WHAT NEEDS TO BE DONE. Nothing but an exact copy of the listing should be given.

DATASET RECORDS.
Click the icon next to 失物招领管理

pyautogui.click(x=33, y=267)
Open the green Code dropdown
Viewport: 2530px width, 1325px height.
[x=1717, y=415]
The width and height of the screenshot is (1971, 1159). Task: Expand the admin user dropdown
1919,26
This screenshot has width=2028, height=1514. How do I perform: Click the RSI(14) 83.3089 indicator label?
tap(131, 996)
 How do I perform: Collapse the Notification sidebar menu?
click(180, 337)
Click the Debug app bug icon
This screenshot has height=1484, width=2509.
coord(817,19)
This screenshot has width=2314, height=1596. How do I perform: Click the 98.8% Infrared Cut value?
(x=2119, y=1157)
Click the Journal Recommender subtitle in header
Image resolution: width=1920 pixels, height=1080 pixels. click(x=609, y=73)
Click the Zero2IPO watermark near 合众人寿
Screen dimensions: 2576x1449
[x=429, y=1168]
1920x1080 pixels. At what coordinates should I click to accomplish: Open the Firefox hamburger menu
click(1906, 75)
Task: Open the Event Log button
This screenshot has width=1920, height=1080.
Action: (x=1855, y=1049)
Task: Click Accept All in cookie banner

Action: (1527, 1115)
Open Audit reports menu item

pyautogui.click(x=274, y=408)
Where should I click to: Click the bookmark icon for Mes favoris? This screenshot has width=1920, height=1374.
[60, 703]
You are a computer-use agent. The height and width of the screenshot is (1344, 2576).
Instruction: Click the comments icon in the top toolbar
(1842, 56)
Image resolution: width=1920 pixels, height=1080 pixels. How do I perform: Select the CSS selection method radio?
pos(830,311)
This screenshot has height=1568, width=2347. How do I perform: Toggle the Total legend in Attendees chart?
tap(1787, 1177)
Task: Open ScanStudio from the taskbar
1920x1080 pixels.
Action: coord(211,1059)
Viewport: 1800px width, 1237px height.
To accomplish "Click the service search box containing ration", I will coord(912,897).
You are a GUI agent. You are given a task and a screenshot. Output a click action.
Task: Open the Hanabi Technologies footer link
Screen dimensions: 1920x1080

OUTPUT.
Click the icon next to 失物招领管理

pyautogui.click(x=33, y=267)
Open the green Code dropdown
Viewport: 2530px width, 1325px height.
[x=1717, y=415]
The width and height of the screenshot is (1971, 1159). Task: Expand the admin user dropdown
1919,26
This screenshot has width=2028, height=1514. How do I perform: Click the RSI(14) 83.3089 indicator label?
tap(131, 996)
 How do I perform: Collapse the Notification sidebar menu?
click(180, 337)
Click the Debug app bug icon
This screenshot has height=1484, width=2509.
coord(817,19)
This screenshot has width=2314, height=1596. How do I perform: Click the 98.8% Infrared Cut value?
(x=2119, y=1157)
Click the Journal Recommender subtitle in header
Image resolution: width=1920 pixels, height=1080 pixels. click(x=609, y=73)
Click the Zero2IPO watermark near 合众人寿
Screen dimensions: 2576x1449
[x=429, y=1168]
1920x1080 pixels. At what coordinates should I click to accomplish: Open the Firefox hamburger menu
click(1906, 75)
Task: Open the Event Log button
This screenshot has width=1920, height=1080.
Action: (x=1855, y=1049)
Task: Click Accept All in cookie banner

Action: (1527, 1115)
Open Audit reports menu item

pyautogui.click(x=274, y=408)
Where should I click to: Click the bookmark icon for Mes favoris? This screenshot has width=1920, height=1374.
[60, 703]
You are a computer-use agent. The height and width of the screenshot is (1344, 2576).
Instruction: Click the comments icon in the top toolbar
(1842, 56)
Image resolution: width=1920 pixels, height=1080 pixels. How do I perform: Select the CSS selection method radio?
pos(830,311)
This screenshot has height=1568, width=2347. How do I perform: Toggle the Total legend in Attendees chart?
tap(1787, 1177)
Task: Open ScanStudio from the taskbar
1920x1080 pixels.
Action: coord(211,1059)
Viewport: 1800px width, 1237px height.
To accomplish "Click the service search box containing ration", I will coord(912,897).
You are a GUI agent. You are given a task and a screenshot. Output a click action.
Task: Open the Hanabi Technologies footer link
Screen dimensions: 1920x1080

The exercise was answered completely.